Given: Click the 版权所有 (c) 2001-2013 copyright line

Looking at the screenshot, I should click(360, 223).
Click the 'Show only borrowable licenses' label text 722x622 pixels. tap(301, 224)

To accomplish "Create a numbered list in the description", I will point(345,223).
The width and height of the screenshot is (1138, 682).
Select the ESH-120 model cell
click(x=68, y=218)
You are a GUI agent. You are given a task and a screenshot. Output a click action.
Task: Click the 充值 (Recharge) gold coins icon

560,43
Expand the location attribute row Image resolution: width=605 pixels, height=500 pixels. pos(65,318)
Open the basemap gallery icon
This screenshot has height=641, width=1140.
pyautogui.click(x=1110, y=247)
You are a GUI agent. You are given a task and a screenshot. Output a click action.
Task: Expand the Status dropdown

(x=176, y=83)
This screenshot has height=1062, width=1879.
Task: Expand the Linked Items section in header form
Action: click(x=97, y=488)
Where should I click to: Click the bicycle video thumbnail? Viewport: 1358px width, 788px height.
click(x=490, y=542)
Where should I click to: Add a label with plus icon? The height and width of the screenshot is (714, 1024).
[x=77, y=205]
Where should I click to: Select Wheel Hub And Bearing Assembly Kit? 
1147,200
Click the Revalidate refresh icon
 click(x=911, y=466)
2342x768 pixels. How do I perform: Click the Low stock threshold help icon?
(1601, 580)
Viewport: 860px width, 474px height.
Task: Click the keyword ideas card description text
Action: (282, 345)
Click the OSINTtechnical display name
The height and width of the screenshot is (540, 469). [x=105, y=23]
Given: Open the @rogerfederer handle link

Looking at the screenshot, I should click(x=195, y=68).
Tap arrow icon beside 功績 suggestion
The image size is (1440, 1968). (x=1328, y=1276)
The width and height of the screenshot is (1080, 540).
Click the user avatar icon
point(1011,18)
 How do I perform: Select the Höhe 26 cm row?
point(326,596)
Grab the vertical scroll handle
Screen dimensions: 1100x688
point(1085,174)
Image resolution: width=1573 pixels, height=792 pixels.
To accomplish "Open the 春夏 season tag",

..............................

**Instructions for the task:** Produce an exact repeat of the lines from the one containing "Where should I click to: Click" through the last line of the data, and nothing more.

**Task response:**
Where should I click to: Click the bicycle video thumbnail? Viewport: 1358px width, 788px height.
click(x=490, y=542)
Where should I click to: Add a label with plus icon? The height and width of the screenshot is (714, 1024).
[x=77, y=205]
Where should I click to: Select Wheel Hub And Bearing Assembly Kit? 
1147,200
Click the Revalidate refresh icon
 click(x=911, y=466)
2342x768 pixels. How do I perform: Click the Low stock threshold help icon?
(1601, 580)
Viewport: 860px width, 474px height.
Task: Click the keyword ideas card description text
Action: (282, 345)
Click the OSINTtechnical display name
The height and width of the screenshot is (540, 469). [x=105, y=23]
Given: Open the @rogerfederer handle link

Looking at the screenshot, I should click(x=195, y=68).
Tap arrow icon beside 功績 suggestion
The image size is (1440, 1968). (x=1328, y=1276)
The width and height of the screenshot is (1080, 540).
Click the user avatar icon
point(1011,18)
 How do I perform: Select the Höhe 26 cm row?
point(326,596)
Grab the vertical scroll handle
Screen dimensions: 1100x688
point(1085,174)
Image resolution: width=1573 pixels, height=792 pixels.
To accomplish "Open the 春夏 season tag",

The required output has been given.